Richard Kneip, PhD: While certainly your suspicion and disappointment is understandable, you should also appreciate how difficult this information might have been for her to give you while you were together. She was perhaps fearful that it might create a problem in your marriage or in you and your husband's relationship with your friend. As I have said, I would recommend that you talk to your friend about this and try to understand her perspective. If this is the only thing that is causing you to feel that your friend can't be trusted, then you should think whether this is an isolated example, or is it another in a long string of examples of untrustworthiness. If it is an isolated incident, then perhaps you are allowing your anger to over-generalize.

loves2smile19: I am in love with my best friend. What do I do?

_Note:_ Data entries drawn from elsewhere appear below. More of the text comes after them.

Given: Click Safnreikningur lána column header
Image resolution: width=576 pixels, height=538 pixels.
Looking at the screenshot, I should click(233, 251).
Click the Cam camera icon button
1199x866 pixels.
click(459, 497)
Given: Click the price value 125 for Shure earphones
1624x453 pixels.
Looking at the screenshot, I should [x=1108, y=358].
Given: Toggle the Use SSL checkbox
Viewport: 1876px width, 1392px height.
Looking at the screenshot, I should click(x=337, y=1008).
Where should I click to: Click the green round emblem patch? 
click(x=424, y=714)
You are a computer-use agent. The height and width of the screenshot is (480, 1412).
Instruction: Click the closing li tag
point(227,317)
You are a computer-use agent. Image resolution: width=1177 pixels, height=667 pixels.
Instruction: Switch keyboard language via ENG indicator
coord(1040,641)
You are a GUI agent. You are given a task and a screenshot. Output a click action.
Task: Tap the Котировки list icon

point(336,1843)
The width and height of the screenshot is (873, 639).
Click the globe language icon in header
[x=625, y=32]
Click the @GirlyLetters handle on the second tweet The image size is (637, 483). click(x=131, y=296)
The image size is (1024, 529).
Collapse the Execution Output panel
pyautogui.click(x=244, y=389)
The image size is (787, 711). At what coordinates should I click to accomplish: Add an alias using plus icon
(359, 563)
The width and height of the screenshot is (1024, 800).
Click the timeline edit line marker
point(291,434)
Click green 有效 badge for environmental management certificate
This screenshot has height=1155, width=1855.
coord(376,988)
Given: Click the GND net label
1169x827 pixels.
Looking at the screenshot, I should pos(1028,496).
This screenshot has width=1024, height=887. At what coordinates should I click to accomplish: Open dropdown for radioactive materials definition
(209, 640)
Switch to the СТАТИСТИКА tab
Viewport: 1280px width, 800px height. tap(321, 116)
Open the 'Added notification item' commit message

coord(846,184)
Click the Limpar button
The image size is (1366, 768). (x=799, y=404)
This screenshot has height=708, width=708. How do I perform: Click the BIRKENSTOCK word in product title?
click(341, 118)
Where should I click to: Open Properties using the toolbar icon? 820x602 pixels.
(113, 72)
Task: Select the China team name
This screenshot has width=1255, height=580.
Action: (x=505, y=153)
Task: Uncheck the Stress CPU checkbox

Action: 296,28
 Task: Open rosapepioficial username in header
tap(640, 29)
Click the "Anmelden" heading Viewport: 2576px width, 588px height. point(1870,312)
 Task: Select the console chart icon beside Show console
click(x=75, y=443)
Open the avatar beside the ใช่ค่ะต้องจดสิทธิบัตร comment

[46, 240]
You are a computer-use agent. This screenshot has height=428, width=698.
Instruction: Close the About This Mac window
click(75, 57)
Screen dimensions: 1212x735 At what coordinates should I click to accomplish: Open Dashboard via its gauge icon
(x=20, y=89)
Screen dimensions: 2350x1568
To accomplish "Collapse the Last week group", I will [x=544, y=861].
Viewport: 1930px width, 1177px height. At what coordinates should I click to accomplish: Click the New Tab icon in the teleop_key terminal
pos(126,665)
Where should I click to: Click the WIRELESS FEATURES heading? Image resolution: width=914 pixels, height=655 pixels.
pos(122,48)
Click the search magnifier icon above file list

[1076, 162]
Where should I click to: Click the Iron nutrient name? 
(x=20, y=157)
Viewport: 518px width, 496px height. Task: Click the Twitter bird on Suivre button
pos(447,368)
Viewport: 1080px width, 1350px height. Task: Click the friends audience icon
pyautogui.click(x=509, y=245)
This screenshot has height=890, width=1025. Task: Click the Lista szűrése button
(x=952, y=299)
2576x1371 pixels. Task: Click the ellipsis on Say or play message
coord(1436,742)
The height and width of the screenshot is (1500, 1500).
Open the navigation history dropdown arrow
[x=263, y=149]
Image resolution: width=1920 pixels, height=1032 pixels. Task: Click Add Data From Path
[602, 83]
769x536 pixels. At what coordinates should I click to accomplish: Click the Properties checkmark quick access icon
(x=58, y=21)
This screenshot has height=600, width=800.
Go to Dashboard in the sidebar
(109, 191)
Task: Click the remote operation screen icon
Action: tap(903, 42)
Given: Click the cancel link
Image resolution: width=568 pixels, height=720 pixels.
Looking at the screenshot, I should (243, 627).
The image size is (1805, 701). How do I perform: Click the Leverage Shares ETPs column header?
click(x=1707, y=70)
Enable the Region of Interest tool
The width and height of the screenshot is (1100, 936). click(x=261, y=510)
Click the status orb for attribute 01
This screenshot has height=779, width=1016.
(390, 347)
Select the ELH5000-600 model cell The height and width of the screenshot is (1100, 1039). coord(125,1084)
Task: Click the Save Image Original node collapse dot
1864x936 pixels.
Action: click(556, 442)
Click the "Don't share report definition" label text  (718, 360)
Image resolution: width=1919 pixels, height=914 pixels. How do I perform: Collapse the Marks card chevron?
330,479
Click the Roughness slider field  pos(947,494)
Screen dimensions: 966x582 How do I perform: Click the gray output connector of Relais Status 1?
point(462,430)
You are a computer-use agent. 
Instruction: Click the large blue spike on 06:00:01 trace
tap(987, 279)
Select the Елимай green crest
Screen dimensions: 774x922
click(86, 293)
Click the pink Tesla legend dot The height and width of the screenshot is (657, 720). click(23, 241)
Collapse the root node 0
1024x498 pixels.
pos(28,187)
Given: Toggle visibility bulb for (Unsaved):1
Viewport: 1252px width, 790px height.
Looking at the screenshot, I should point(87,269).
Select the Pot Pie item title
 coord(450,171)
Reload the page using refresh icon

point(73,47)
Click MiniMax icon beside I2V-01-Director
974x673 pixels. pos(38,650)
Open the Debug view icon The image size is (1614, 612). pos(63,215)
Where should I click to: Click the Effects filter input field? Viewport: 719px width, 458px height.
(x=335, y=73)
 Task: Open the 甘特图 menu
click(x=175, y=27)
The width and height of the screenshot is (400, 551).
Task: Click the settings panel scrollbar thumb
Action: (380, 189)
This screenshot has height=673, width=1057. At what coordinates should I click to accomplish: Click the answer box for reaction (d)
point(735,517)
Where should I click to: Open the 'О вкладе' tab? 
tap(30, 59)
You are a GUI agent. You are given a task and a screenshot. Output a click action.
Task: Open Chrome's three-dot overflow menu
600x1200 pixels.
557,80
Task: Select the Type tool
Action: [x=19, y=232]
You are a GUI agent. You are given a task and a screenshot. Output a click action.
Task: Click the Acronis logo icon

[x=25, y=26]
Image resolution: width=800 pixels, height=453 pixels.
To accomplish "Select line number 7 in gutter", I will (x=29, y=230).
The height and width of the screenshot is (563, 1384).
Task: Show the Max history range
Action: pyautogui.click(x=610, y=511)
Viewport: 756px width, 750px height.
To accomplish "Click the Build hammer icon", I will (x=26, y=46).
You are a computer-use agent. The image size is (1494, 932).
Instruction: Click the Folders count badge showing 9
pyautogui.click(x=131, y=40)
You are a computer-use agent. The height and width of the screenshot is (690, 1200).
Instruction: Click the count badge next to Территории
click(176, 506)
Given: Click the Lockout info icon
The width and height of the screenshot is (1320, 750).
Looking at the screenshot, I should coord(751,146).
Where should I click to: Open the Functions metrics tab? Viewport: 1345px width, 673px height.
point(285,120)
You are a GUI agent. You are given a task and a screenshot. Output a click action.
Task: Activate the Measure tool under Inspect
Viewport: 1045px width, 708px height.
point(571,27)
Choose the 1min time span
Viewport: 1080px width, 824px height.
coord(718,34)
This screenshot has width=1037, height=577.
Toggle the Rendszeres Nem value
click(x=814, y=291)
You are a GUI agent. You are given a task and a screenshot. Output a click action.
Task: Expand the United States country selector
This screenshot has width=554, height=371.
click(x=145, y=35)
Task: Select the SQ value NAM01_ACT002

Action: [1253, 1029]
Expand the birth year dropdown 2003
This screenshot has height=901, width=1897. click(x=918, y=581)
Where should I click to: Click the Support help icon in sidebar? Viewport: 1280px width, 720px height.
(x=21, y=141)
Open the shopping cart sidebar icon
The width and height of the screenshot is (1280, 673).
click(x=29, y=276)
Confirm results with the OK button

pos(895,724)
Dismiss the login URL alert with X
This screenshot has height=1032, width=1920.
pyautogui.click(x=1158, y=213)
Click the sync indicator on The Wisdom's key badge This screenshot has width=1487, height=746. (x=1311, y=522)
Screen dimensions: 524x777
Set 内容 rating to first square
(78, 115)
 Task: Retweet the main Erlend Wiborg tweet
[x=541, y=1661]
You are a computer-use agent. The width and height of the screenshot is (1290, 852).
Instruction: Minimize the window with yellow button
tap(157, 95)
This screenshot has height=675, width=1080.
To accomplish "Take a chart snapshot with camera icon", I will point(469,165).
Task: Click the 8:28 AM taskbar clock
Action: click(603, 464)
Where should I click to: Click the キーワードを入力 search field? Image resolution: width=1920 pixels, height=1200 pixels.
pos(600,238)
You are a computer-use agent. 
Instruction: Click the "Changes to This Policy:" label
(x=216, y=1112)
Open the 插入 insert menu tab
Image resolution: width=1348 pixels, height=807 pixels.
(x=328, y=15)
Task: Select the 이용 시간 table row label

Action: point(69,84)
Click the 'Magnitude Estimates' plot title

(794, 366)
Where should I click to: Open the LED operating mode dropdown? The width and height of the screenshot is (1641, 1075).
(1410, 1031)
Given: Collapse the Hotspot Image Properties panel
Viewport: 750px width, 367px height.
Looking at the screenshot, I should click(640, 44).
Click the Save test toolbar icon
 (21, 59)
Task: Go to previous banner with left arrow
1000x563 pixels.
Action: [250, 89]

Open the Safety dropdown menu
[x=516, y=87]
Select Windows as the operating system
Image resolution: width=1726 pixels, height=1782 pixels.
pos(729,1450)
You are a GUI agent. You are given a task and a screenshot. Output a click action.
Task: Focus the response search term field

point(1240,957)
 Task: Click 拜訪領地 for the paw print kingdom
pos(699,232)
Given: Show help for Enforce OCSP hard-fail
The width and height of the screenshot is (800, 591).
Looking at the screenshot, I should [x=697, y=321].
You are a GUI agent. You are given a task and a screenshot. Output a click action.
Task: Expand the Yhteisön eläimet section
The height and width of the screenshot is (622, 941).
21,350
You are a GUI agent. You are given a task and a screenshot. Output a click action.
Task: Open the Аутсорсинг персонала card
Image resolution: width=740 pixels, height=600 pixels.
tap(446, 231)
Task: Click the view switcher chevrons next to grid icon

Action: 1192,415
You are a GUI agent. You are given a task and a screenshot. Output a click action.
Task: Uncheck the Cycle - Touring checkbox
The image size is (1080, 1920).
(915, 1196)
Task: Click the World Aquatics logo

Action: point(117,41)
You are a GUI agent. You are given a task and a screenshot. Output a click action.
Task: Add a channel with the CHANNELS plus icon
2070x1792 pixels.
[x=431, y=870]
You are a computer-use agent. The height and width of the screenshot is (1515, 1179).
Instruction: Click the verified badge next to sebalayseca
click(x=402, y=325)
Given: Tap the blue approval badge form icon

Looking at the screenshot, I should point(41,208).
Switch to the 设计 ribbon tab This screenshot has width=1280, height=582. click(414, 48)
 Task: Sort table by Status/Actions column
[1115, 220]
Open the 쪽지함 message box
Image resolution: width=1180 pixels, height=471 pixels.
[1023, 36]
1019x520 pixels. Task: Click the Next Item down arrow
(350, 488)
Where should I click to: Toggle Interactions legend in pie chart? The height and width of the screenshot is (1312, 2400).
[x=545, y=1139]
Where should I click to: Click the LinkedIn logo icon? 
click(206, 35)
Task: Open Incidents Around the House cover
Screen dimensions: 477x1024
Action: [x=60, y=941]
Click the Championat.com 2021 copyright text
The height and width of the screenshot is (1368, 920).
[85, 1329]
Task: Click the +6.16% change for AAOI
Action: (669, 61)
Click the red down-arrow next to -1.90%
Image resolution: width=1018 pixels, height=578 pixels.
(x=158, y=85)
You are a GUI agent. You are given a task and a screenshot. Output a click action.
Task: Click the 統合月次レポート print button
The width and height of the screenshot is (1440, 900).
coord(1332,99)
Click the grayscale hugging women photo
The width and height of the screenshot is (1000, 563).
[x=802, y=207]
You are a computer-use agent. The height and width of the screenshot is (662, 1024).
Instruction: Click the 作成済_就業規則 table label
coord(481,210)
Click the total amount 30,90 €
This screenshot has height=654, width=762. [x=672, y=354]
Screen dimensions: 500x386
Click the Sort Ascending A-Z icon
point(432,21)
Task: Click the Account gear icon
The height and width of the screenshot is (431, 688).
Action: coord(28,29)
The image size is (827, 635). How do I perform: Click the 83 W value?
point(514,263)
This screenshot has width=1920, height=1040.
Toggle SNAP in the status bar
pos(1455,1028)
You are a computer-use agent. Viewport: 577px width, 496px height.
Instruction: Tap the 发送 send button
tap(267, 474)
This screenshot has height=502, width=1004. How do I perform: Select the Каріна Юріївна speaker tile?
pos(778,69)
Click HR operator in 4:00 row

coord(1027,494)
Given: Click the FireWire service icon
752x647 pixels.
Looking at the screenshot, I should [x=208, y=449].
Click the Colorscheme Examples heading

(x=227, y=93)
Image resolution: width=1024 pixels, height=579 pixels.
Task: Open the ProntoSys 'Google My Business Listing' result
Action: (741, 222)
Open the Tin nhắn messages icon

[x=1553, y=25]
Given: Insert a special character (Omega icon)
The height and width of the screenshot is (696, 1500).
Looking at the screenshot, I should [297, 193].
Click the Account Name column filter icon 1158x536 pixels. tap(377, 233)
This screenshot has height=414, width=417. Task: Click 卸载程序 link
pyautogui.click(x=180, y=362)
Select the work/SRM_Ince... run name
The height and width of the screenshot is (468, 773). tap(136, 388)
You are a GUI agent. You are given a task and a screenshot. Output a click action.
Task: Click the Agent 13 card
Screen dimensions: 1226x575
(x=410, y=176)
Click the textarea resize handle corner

Richard Kneip, PhD: As difficult as it will be, you have no choice but to talk to your friend about your feelings. If you have been feeling this way for some time, then your feelings are not likely to change and, therefore, will have some impact on your relationship with your friend. It is very hard for us not to express our feelings, so I suspect that your friend will know or does know already. Talking about it will allow the two of you to work through it together, which may ultimately strengthen the relationship. Whether the two of you decide to pursue a romantic relationship together or not, at least the two of you will have a better understanding of why or why not.

cloundno9: My best friend just got a new boyfriend. Because I don't have a lot of good friends, I do a lot of things with her, but since her new boyfriend came along, she has completely blown me off. She never comes around, never phones, and she never shares things with me anymore. What should I do?

Richard Kneip, PhD: You should tell your friend how happy you are that she has found someone that makes her so happy. You might also tell her that you miss her and the wonderful things the two of you used to do together and hope that you can continue to do things together even though you understand that it won't be as frequent as it used to be. Your friend will be very pleased by your approval of her new relationship and will value your friendship all the more.

ejaustin_07043: Can a friendship ever be the same again after there was a major problem in the past?

Richard Kneip, PhD: All friendships and relationships go through periods of growth, as well as periods of strain and distance. This is a natural thing in the development of relationships. When a problem develops, after that relationship, it never really is the same but in some ways may be better. Sometimes we feel even closer after overcoming obstacles in a friendship. Friendships that have weathered many storms can be very enduring. If the problems are not resolved, then there can be a gradual erosion of the relationship to the point where it dissolves. During periods of stress and crisis, it is most important that an open and honest dialogue be maintained with a focus of solving the problem. If this occurs, then the result might be an even stronger friendship.

Moderator: Thank you, Dr. Kneip. Unfortunately that will have to be our last question for today. Thank you all for joining us.

Richard Kneip, PhD: Thank you for all the great questions.

Moderator: We hope you enjoyed your time with us today and look forward to seeing you again soon.